PROBLEM: Tally the lines below that hold the string "list", and give only the tally.

RECORDS FOR THE TASK:
- - -

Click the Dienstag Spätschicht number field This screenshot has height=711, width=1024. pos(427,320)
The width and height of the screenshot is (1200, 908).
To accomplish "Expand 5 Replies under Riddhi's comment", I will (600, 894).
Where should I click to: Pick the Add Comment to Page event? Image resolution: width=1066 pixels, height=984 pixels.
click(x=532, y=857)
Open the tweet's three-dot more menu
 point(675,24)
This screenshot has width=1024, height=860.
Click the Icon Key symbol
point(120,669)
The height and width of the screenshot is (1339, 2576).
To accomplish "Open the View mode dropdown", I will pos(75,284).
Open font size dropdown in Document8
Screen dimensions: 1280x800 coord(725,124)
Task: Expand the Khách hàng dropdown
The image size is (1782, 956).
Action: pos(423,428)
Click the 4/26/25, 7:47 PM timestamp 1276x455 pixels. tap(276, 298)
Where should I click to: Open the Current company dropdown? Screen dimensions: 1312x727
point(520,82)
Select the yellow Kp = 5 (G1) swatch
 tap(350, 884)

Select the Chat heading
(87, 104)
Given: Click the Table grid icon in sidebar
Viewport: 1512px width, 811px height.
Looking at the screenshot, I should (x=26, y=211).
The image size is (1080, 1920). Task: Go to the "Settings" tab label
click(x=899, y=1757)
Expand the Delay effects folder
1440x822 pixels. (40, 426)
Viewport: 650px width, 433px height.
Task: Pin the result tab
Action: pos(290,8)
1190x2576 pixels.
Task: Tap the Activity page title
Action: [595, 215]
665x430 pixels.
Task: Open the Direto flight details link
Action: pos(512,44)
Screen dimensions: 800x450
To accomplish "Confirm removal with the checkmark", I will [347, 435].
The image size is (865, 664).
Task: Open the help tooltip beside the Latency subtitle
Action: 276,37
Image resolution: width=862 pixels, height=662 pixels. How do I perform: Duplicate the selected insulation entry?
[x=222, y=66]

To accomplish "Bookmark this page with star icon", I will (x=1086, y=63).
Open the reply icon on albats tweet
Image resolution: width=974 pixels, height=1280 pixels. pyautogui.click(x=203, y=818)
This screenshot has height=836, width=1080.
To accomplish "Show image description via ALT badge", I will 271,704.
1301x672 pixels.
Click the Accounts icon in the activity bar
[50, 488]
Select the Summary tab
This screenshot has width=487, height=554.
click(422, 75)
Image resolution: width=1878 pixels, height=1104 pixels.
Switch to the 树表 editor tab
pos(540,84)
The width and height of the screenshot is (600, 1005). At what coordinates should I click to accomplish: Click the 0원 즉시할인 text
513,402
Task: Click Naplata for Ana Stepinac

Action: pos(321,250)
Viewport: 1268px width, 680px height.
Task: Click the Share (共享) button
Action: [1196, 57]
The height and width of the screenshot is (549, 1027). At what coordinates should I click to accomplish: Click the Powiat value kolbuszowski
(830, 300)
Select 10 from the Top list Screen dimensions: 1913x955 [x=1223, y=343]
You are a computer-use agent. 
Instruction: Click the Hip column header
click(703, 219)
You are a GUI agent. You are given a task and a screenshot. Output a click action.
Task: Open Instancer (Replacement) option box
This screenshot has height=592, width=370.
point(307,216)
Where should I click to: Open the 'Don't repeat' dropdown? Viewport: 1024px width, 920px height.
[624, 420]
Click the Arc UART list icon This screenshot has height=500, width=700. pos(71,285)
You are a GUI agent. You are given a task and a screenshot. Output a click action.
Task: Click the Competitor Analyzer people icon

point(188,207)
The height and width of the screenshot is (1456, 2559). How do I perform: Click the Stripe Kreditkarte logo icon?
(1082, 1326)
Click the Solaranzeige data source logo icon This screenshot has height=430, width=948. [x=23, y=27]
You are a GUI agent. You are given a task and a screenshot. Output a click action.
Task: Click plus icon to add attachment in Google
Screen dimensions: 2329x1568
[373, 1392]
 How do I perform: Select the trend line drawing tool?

- - -

ANSWER FOR THIS EXERCISE: 2